▶ _Exercise passage_:
In this context, the goals of this study were to (i) investigate changes in predictive accuracy using genomic relationship information in statistical models, (ii) investigate significant associations between SSR markers and eight traits, evaluated in different cuttings, in a germplasm collection of elephant grass genotypes, and (iii) identify candidate genes linked to these traits with their respective gene annotations. By achieving these goals, we aimed to increase the speed and accuracy of breeding elephant grass for different purposes.

Results

Genetic variation, genotype by cutting interaction, and predictive accuracy using a single-step, genome-based best linear unbiased prediction (ssGBLUP) model

Initially, a ssGBLUP model was used to fit the full dataset in order to investigate genetic variability and the genotype by cutting interaction and residual genetic variability and the genotype by cutting interaction. Genetic variability (p < 0.05) was detected for seven traits (height, green biomass, dry biomass, dry matter concentration, acid detergent fiber, neutral detergent fiber, and lignin content) but not biomass digestibility (Fig. 1). Regarding the genotype by cutting interaction, a significant effect (p < 0.05) for all traits was observed (Fig. 1). It is noteworthy that, in the individual analysis of each cutting, significant genetic variability was detected for all traits.

Fig. 1
figure1

Likelihood ratio tests for genetic effects (Genetic), genotype by cutting effects (G × C), residual genetic effects (Res G), residual genotype by cutting interaction effects (Res G × C), block effects (Block) and permanent environment effects (PE) considering ssGBLUP model. All bars above the dashed red line are significant by chi-square test at 5% probability \( \left({X}_{5\%}^2=3.84\right) \)

Log-likelihood ratio tests revealed that residual genetic effects were significant (p < 0.05) for height, green biomass, and dry biomass but not for biomass quality traits (i.e., dry matter concentration, acid detergent fiber, neutral detergent fiber, biomass digestibility, and lignin content) (p > 0.05) (Fig. 1). There was a significant residual genotype by cutting interaction (p < 0.05) for green biomass, dry biomass, dry matter concentration, and lignin (Fig. 1).

The predictive accuracy of the ssGBLUP model (considering the H− 1 matrix) ranged from 0.58 (biomass digestibility) to 0.84 (acid detergent fiber, dry matter concentration, and lignin). When the model did not include the relationship between the genotypes (simple repeatability plus the genotype by cutting interaction model), the accuracy ranged from 0.59 (biomass digestibility) to 0.89 (dry biomass). Inclusion of the relationship matrix in the ssGBLUP model increased the accuracy of the biomass quality traits (Fig. 2), except for biomass digestibility.

Fig. 2
figure2

Accuracy of breeding value for the simple repeatability plus genotype by cutting interaction model and ssGBLUP model

Overall means and accuracies for each cutting

Because a significant effect of the genotype by cutting interaction was observed for all traits (ssGBLUP model, Fig. 1), trait-marker associations were investigated for each cutting. The overall means and accuracies of each cutting are presented in Fig. 3. The accuracy values ranged from 0.47 (acid detergent fiber and biomass digestibility for the fifth cutting and biomass digestibility for the first cutting) to 0.88 (dry matter concentration for the second cutting). In general, the overall means for all traits varied widely among the cuttings, corroborating the significant genotype by cutting interaction. For example, the second cutting had the highest values for height, green biomass, dry biomass, acid detergent fiber, neutral detergent fiber, and lignin, but had the lowest values for biomass digestibility.

▶ _Data extract_:
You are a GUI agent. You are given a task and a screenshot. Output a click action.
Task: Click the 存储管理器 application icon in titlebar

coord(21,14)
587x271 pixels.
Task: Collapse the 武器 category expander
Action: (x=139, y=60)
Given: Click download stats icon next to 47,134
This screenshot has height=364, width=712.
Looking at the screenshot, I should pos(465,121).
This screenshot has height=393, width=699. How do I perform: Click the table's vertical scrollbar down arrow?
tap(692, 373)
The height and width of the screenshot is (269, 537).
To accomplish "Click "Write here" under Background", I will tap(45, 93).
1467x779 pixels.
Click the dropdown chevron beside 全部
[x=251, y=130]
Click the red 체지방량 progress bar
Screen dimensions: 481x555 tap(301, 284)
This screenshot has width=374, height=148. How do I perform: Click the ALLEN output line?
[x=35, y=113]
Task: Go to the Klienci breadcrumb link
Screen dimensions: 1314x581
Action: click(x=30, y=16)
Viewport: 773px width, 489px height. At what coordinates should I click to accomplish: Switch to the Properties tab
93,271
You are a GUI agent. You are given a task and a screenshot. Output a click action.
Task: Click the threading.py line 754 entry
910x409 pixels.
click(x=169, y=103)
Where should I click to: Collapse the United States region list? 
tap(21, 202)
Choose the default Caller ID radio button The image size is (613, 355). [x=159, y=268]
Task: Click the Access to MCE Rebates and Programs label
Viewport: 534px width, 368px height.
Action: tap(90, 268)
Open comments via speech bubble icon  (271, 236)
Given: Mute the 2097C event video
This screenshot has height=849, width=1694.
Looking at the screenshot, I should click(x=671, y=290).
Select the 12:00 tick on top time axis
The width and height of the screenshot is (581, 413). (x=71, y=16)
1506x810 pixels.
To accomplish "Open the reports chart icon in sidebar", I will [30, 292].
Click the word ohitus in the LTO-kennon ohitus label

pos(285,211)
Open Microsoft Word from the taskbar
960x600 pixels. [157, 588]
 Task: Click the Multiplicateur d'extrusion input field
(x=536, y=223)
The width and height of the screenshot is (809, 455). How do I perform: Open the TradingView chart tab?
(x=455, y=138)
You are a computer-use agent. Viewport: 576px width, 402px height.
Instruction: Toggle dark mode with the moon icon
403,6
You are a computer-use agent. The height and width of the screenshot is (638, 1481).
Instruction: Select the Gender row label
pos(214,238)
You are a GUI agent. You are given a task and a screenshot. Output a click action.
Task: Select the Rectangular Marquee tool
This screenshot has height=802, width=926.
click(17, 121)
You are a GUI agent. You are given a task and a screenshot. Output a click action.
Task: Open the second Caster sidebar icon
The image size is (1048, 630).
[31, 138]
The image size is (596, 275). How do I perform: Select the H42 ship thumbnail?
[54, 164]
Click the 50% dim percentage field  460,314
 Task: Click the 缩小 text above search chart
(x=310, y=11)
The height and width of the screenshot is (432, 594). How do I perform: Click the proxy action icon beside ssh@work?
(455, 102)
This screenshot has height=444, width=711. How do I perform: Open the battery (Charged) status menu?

▶ _Study questions_:
**1)** Render this sentence from the elephant grass passage in Spanish: "It is noteworthy that, in the individual analysis of each cutting, significant genetic variability was detected for all traits."
**2)** Pick up the elephant grass passage after its last sentence and keep writing.
The records have no connection to the elephant grass passage.

▶ _Expected responses_:
**1)** Cabe destacar que, en el análisis individual de cada corte, se detectó una variabilidad genética significativa para todos los rasgos.

**2)**
Fig. 3
figure3

Overall means (bars plot) with the standard errors and accuracy of breeding values (radar plot) for five cuttings recorded in 90 genotypes of elephant grass

Genome association study

We analyzed 90 elephant grass genotypes that had phenotypic data and SSR alleles available, and identified one allele of the M28 marker (M28_161) that was significantly associated with biomass digestibility. This association was detected only for the first cutting. A Manhattan plot (Fig. 4, right) shows the − log(P − value) for all SSRs that affected biomass digestibility, while the quantile-quantile (QQ) plot (Fig. 4, left) displays significant deviations of the observed − log(P − value) from those expected.

Fig. 4
figure4

QQ-plot (on the left) and Manhattan plot (on the right) for genome association of biomass digestibility phenotype with SSR markers on the first cut of elephant grass. Dashed red lines on Manhattan plot (false discovery rate) indicate the minimum threshold to select significant markers. The arrow highlights a major trait-marker association

To identify the linkage of all markers, we performed linkage disequilibrium analysis (Fig. 5). In this analysis, we were interested in identifying markers that may have been linked to M28_161, which was significantly linked to high values of biomass digestibility. One allele of the SSR marker M35 (M35_202) showed moderate linkage disequilibrium (r2 = 0.20) to M28_161, and, in general, its presence was detected in elephant grass genotypes with low values of biomass digestibility. All other r2-values were lower than 0.11, and varied from 0.00 to 0.11.

Fig. 5
figure5

Linkage disequilibrium (r2-values) between all markers used in this study with the marker M28_161, which was found as significantly associated with biomass digestibility in elephant grass

Annotation of M28_161 and M35_202 markers, in silico pathway analysis, and allelic contribution

A BLAST search revealed that the two SSR markers (M28_161 and M35_202) are close to candidate genes that have annotated functions in other grasses (Table 1). In some cases (i.e., Setaria viridis chromosome 3 and Panicum halli chromosomes 5 and 7), M28_161 is close to candidate genes linked to pathways influenced by plant hormones (salicylic acid or abscisic acid). However, in most cases, M28_161 and M35_202 are associated with candidate genes involved in the synthesis of cell wall components. In P. halli, M28_161 is close to candidate genes involved in lignin biosynthetic processes and cell wall organization (chromosome 7), and in Panicum virgatum, it is close to a candidate gene involved in lignin catabolic processes and oxidation-reduction processes (located on chromosome 8). In S. viridis, both M28_161 and M35_202 were found to have orthologous regions. M28_161 is close to a candidate gene on chromosome 3 that plays a role in xyloglucan biosynthesis, while M35_202 is close to a candidate gene on chromosome 7 that functions in lignin biosynthesis. For Setaria italica, a successful BLAST search was conducted for the M28_161 sequence, but no candidate genes related to digestibility were found. However, for C. americanus, no BLAST results were obtained when using the M28 and M35 sequences.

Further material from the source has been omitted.